Ce jeudi au tribunal, un papi de 56 ans était convoqué pour comparaître à la suite d’une bagarre familiale, dont le point de départ est un paquet de chips. Il a été condamné à trois mois de prison avec sursis.
Papi a 56 ans et n’aime pas les cris. Quand ça hurle, il perd ses moyens et la seule réponse qu’il a, ce sont les coups. Restes d’une enfance marquée par la violence. Les faits qui l’ont mené à la barre sont relativement simples et remontent à 2018. Des violences sur sa petite fille et sur sa fille, à cause d’un paquet de chips…
Papi, dans sa cuisine, a un petit creux. Il prend un paquet de chips et en propose à sa petite fille de 15 ans qui visiblement fait la tête, ce qui l’énerve passablement dans un premier temps. Il ouvre le paquet et la jeune fille plonge sa main dedans pour se servir. Ce qui finit de l’énerver. Il repousse du dos de la main l’adolescente, à hauteur du visage, qui alors le frappe au bras. Il la repousse une deuxième fois et elle se met à pleurer.
Entendant les pleurs de sa fille, sa mère arrive en trombe et s’en prend alors à son père qui lui explique ce qu’il s’est passé. Elle ne le croit pas car la jeune fille maintient mordicus que son grand-père l’a frappée.
La discussion s’envenime et papi perd ses mots. Il assène un coup de tête à sa fille qui réplique par un coup de poing. Sur ces entrefaites, son mari déboule et frappe papi qui tombe à terre. Celui-ci se relève prend un couteau et menace sa fille de la tuer. Ce qu’il ne fera pas.
« Faire peur, ce sont déjà des violences, monsieur »
À la barre, papi, de petite taille mais affûté, semble se demander ce qu’il fait là. Il est un peu perdu, d’autant qu’il ne maîtrise pas le français. Un traducteur prend place à ses côtés.
« Pourquoi avez-vous pris un couteau ? » lui demande le juge « Je ne sais pas ». « Vous avez dit quoi à votre fille quand vous aviez le couteau à la main ? » « Je ne sais plus ». La seule chose dont il se souvient c’est d’avoir fait peur à sa petite fille. « Faire peur, ce sont déjà des violences, monsieur » l’informe le juge. « Vous en pensez quoi de tout cela ? » « Je n’ai pas grand-chose à dire, c’est juste, ce que vous me reprochez ».

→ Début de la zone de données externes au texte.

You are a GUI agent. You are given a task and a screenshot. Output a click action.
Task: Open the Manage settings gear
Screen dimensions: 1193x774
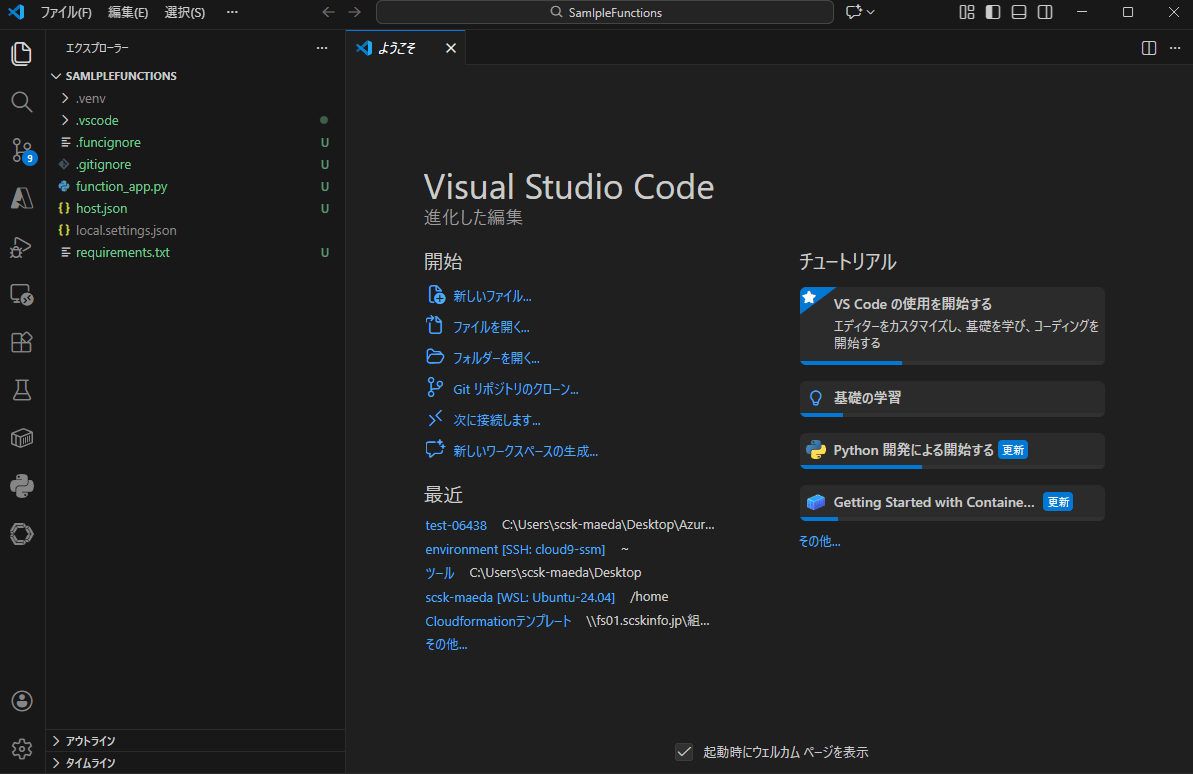pyautogui.click(x=22, y=749)
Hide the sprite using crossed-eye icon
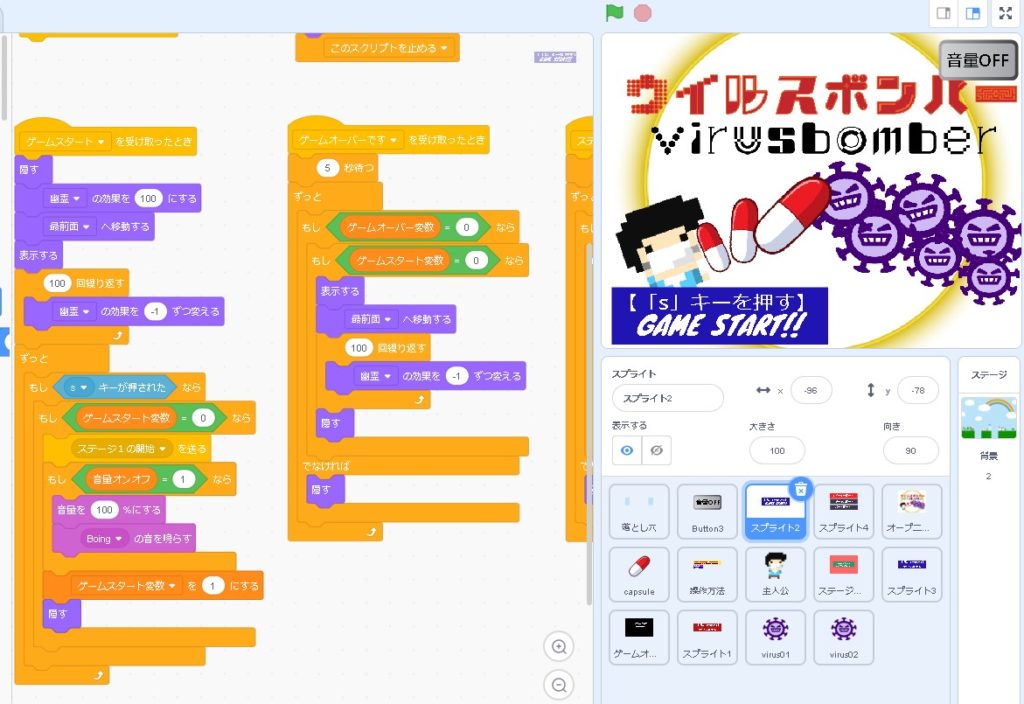The image size is (1024, 704). [x=656, y=451]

Sa fille se présente alors à la barre pour demander un franc de dommages-intérêts. Devant l’incompréhension du juge, elle explique : « c’est un papi d’amour pour moi, et je ne veux pas porter plainte ». « Mais il vous a tout de même donné un coup de tête ! » « Oui. » « Et vous aviez dû avoir peur quand il a pris le couteau. Vous avez cru mourir ? » « Oui, mais il n’a rien fait. »
Pour la partie civile qui défend les intérêts de la jeune fille, « à l’époque la jeune fille avait 15 ans, et à cet âge-là, on ne pleure pas pour un rien. Aujourd’hui, tout le monde dit qu’il ne s’est rien passé et qu’elle a fait des manières (…) Il y a eu des violences physiques et verbales et elles sont établies. » Elle réclame 50 000 Fcfp de dommages-intérêts.

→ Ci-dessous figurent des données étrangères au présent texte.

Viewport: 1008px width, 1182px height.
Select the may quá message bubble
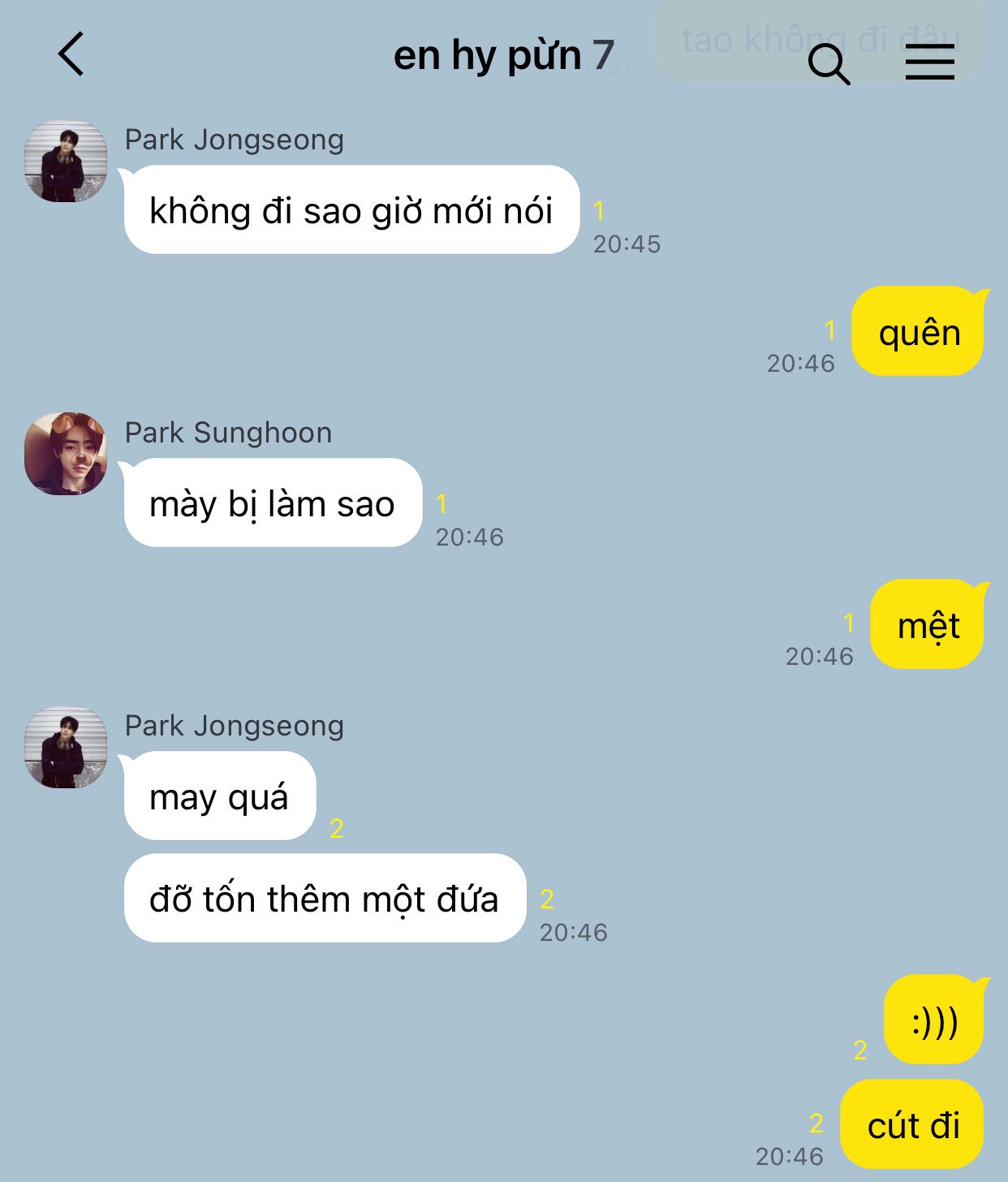click(x=220, y=796)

« Le climat qui règne dans cette famille est empreint de violences. »
Au tour de la procureure de prendre la parole. « Le climat qui règne dans cette famille est empreint de violences. Il fait peur à sa petite fille, il donne un coup de tête à sa fille qui répond par un coup de poing. On voit qu’il n’y a plus de respect mutuel, et après il s’empare d’un couteau ». Relevant que pour eux, « cela semble banal, la violence est ancrée dans leur quotidien ». Suite à ce constat, elle demande une peine de quatre mois de prison avec sursis, « afin qu’il garde en tête qu’il doit se contrôler ». Une peine relativement clémente car l’accusé n’a pas de casier judiciaire.
Toutefois, pas assez clémente, selon la défense qui estime qu’à aucun moment l’accusé n’a nié les scènes de violences, expliquant que pour lui, « la violence ce sont les coups. Pas les insultes ou les cris. Maintenant, il a compris et il a pris la mesure de son attitude. » Elle demande au juge de le condamner à un travail d’intérêt général.
Le juge le condamne à trois mois de prison avec sursis, lui expliquant que « les trois mois de prison, vous ne les ferez pas, sauf si pendant une période de 5 ans à compter de ce jour, vous commettez une infraction. » L’accusé acquiesce et lâche, « j’aimerais demander pardon pour cette faute ».